As explained by the trial court, the medical article and abstracts plaintiffs provided did not
actually directly support Dr. Koebbe’s standard of care opinion that the injury to plaintiff’s sigmoid
colon during the December 7, 2015 surgery was malpractice per se. Rather, those articles
established that such an injury is quite rare. They did not, however, make the connection between
rare occurrences in surgery and malpractice on which Dr. Koebbe based his opinion. Similarly,
the articles did not address whether bowel injuries were “acceptable” or “unacceptable”
complications of XLIF surgeries. Indeed, these articles did not even address medical malpractice
or the standard of care; they only collected statistics on the numbers of incidences of such injuries.
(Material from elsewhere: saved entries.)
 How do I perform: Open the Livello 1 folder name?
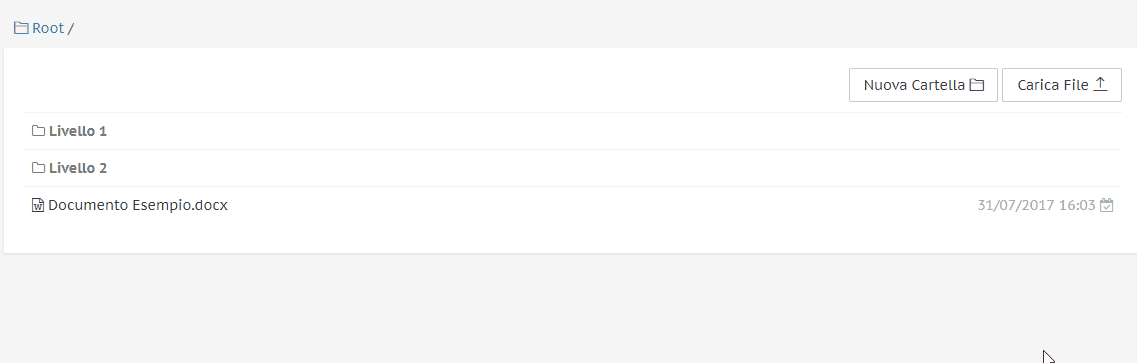[78, 131]
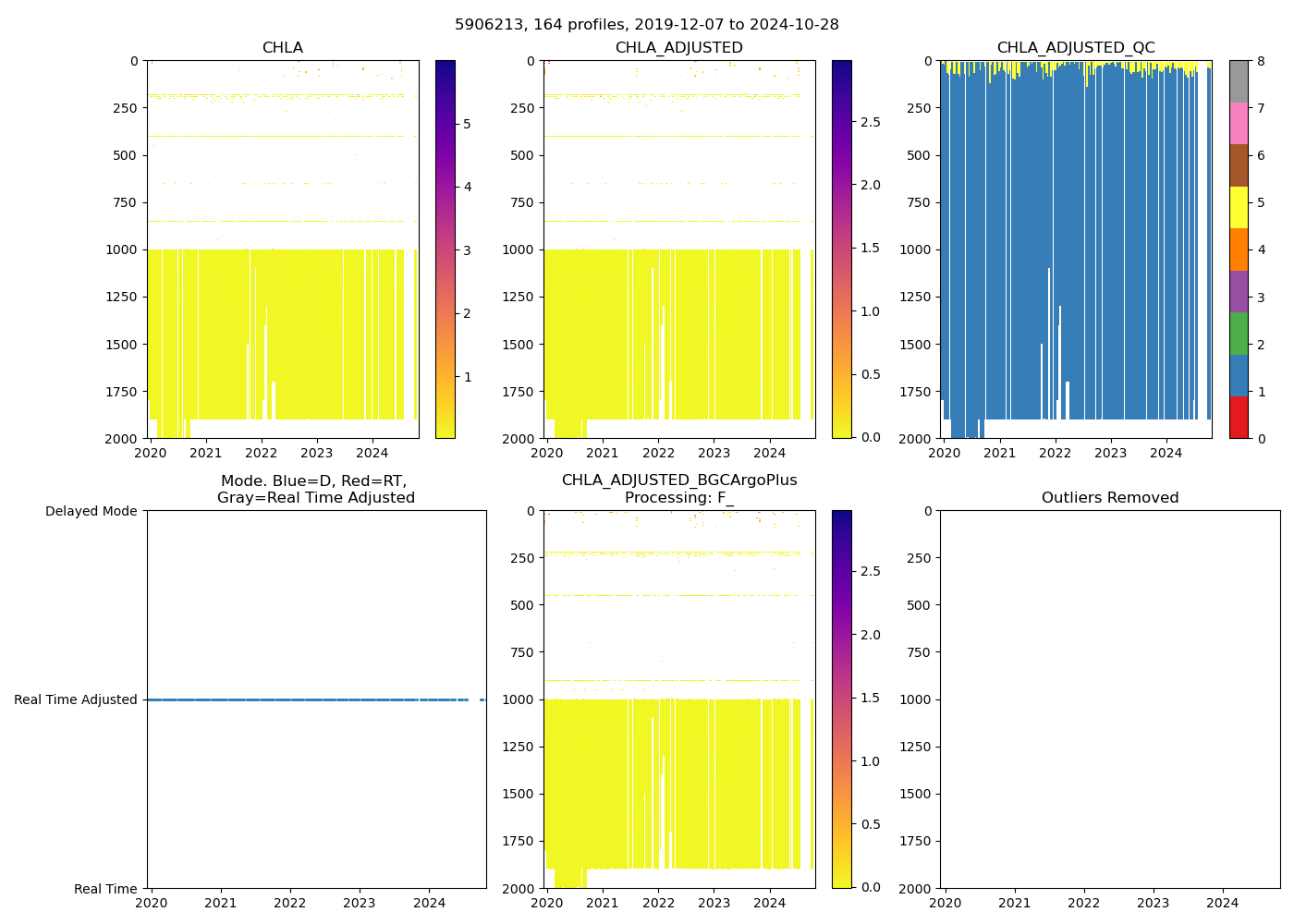Select the green swatch in the QC colorbar
The width and height of the screenshot is (1294, 924).
tap(1239, 334)

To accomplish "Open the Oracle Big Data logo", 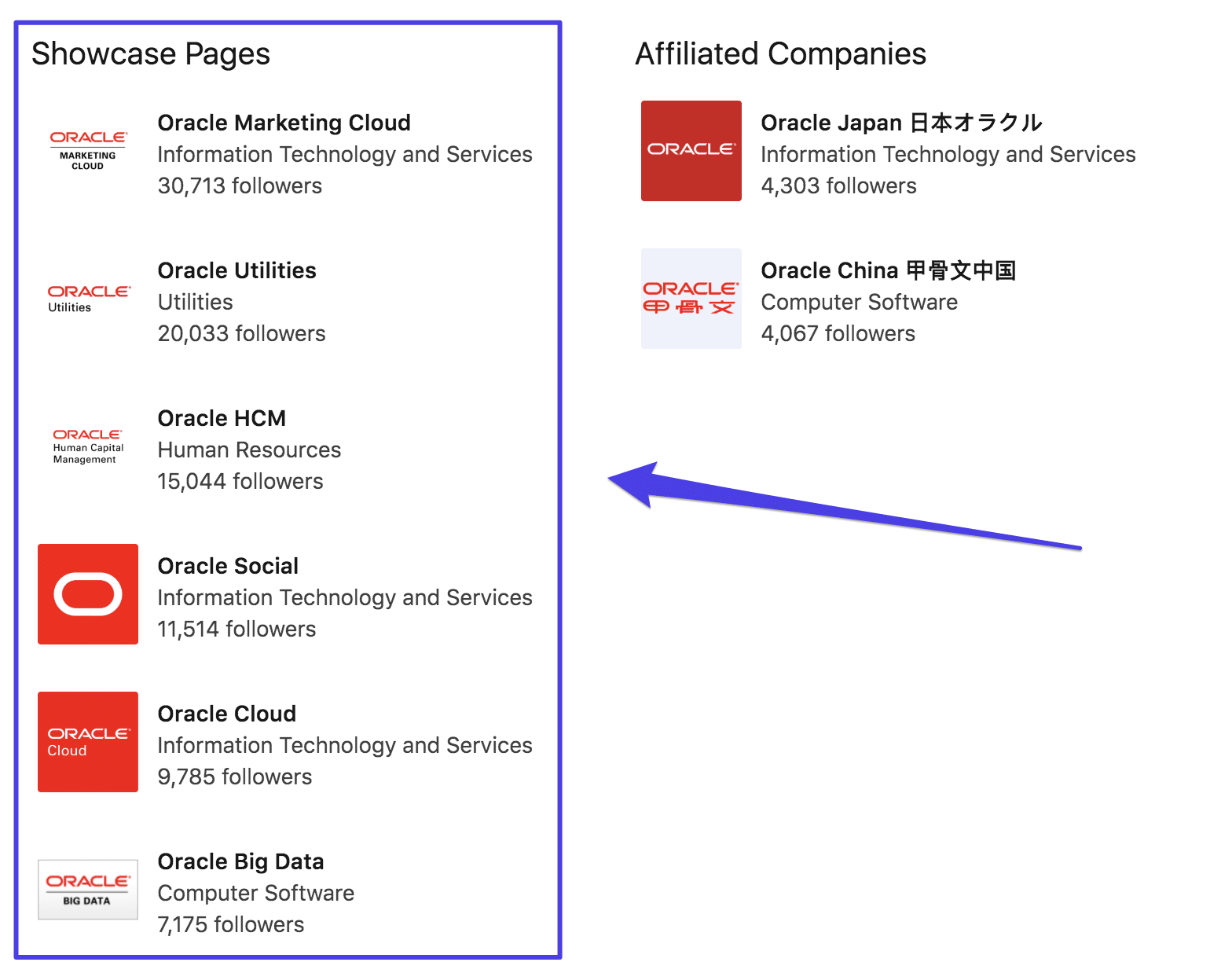I will point(88,890).
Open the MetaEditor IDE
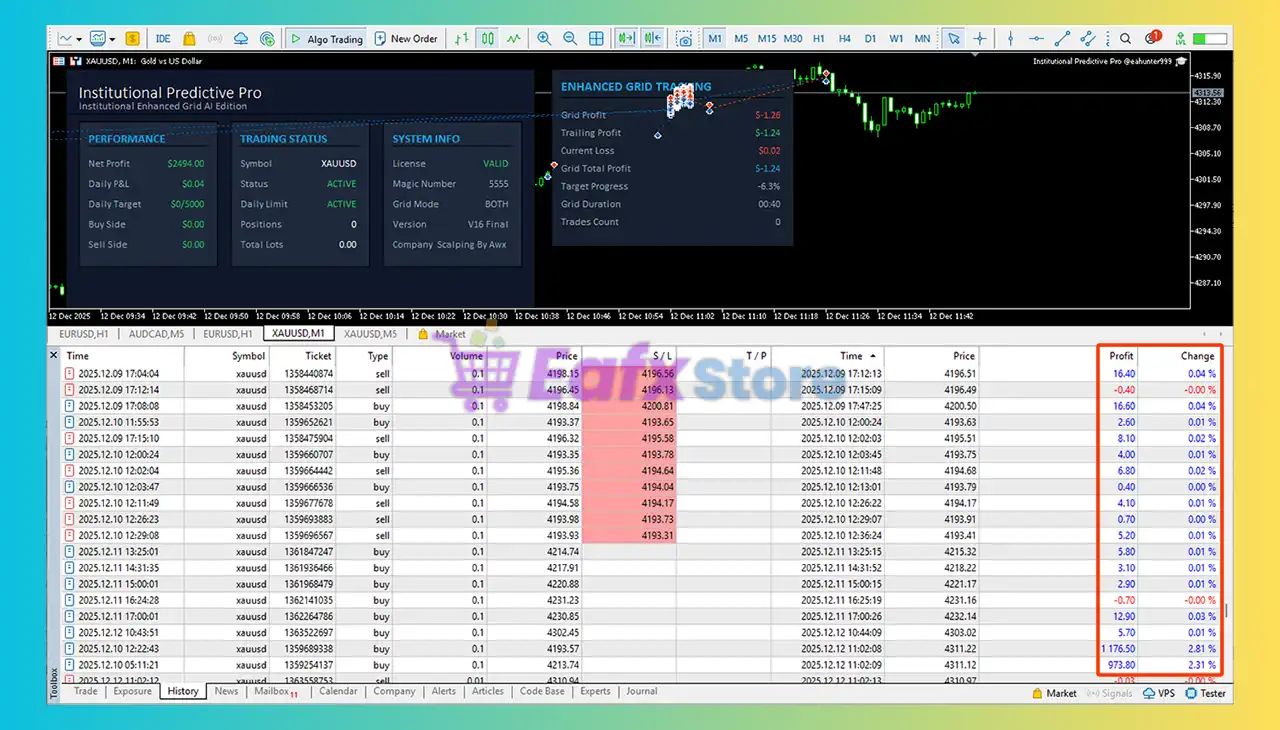Image resolution: width=1280 pixels, height=730 pixels. coord(163,39)
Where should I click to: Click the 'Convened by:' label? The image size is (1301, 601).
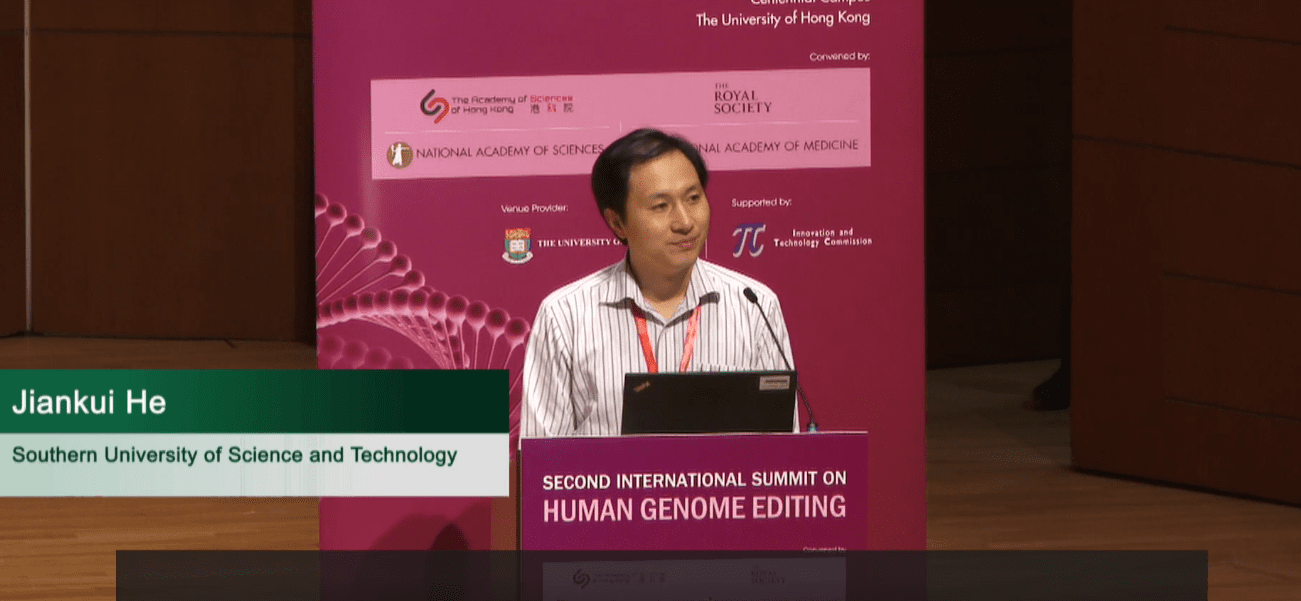click(839, 57)
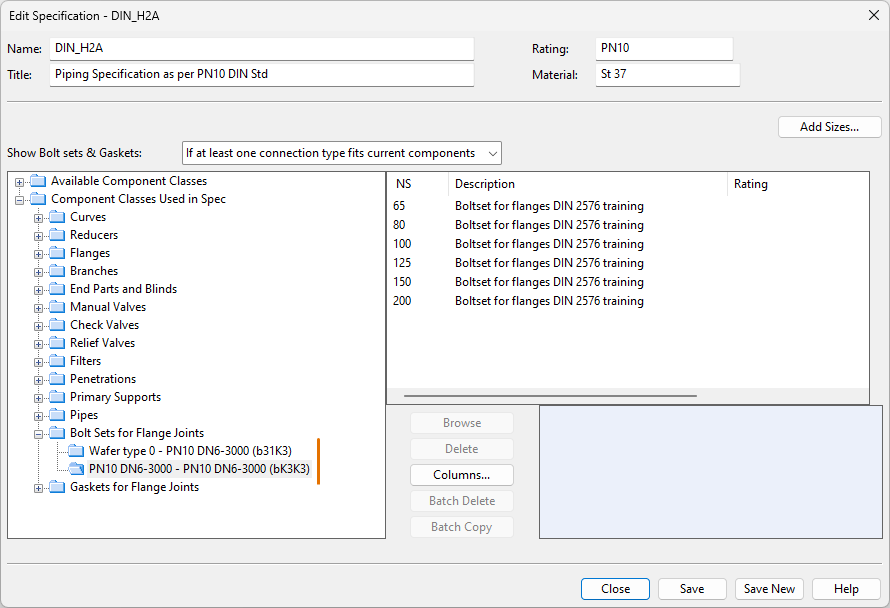Open the Columns... dialog button

click(x=461, y=475)
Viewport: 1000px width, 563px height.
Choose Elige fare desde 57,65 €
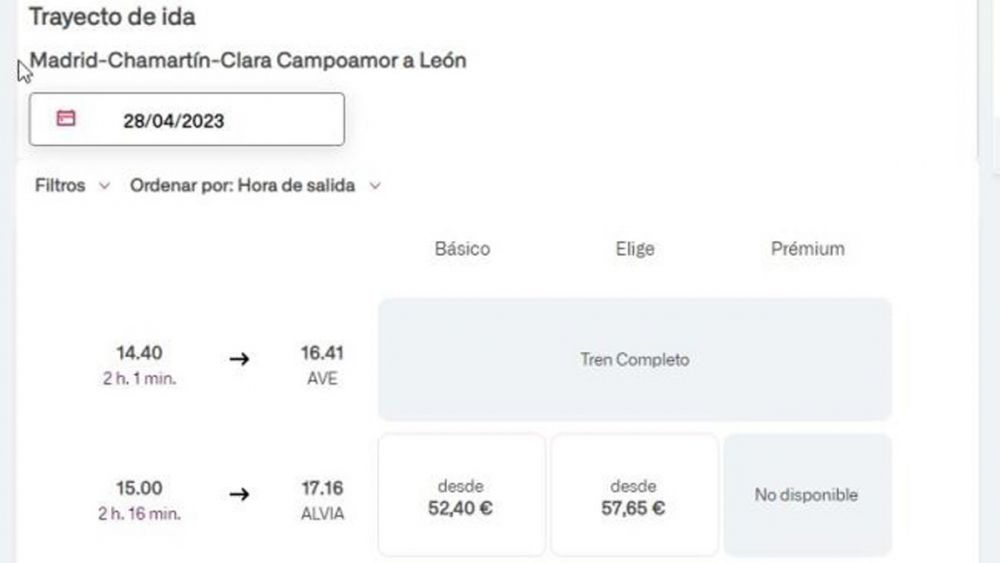point(634,495)
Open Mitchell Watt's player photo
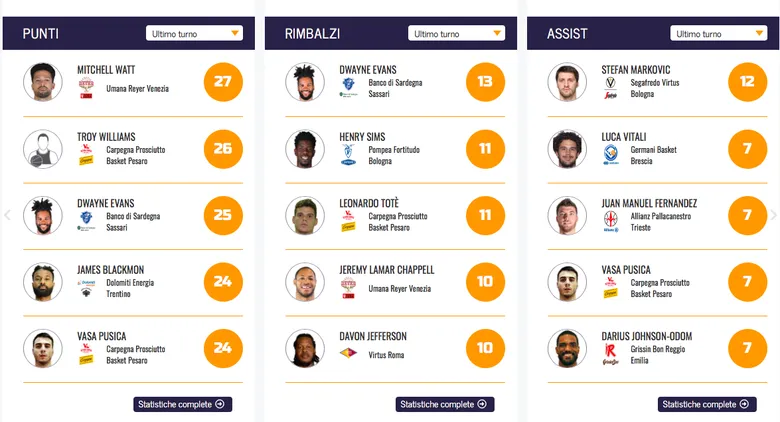 tap(43, 82)
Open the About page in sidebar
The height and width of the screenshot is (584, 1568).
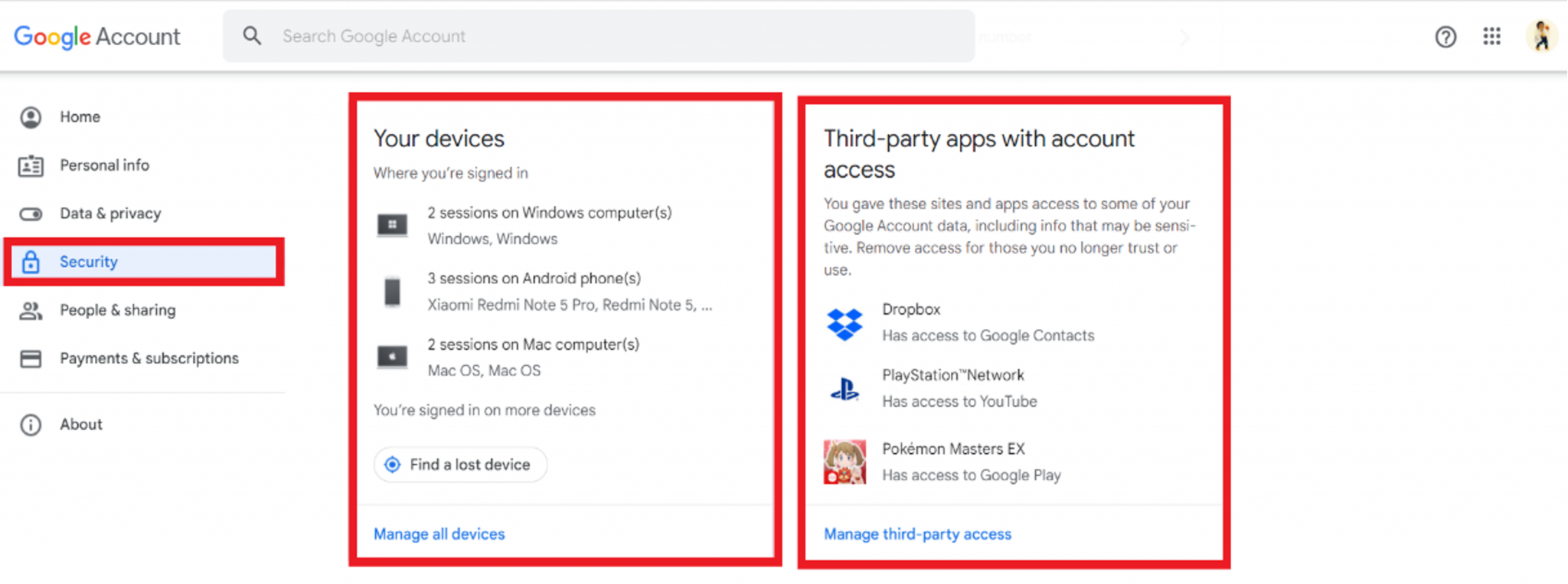(80, 425)
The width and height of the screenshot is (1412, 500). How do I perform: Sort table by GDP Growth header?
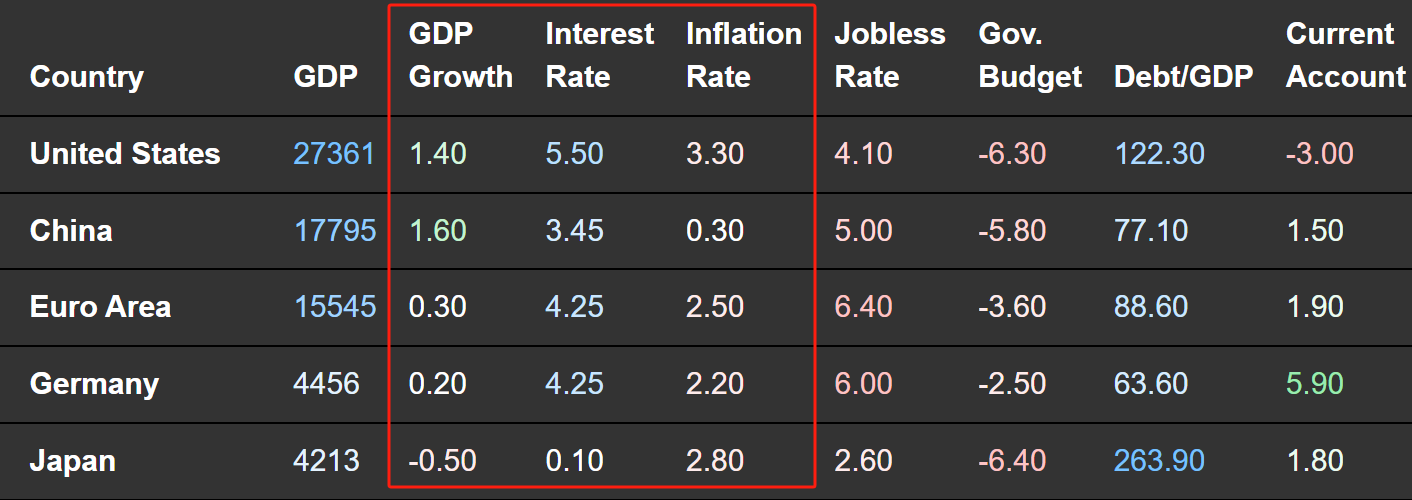(x=461, y=55)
As such, we do not see how they could possibly support an argument that Dr. Koebbe’s standard
of care opinion was the product of reliable principles and methods. While Dr. Koebbe used the
conclusions from these articles regarding the rarity of sigmoid colon injuries during XLIF surgeries
to bolster his standard of care opinion, they failed to establish that Dr. Koebbe used any
methodology to form his opinion, or that if he did so such methodology was reliable.
Finally, we additionally note that the trial court gave plaintiffs every opportunity to cure
the deficiencies in Dr. Koebbe’s testimony. Indeed, the trial court even invited plaintiffs to raise
the issue on reconsideration and specifically asked plaintiffs to provide documentary support for
Dr. Koebbe’s standard of care testimony. By doing so, the trial court told plaintiffs what it deemed
necessary to make Dr. Koebbe’s expert testimony admissible. Nevertheless, plaintiffs still failed
to establish that Dr. Koebbe’s standard of care testimony was based on reliable methods, and
defendant countered it with expert opinions stating that Dr. Kibbe’s opinion and methodology were
unreliable. Thus, the trial court certainly did not abuse its discretion by denying plaintiffs’ motion
for reconsideration.
IV. CONCLUSION
For the reasons stated in this opinion, the trial court’s orders granting summary disposition
to defendants and denying plaintiffs’ motion for reconsideration are affirmed. Defendants, as the
prevailing parties, may tax costs pursuant to MCR 7.219.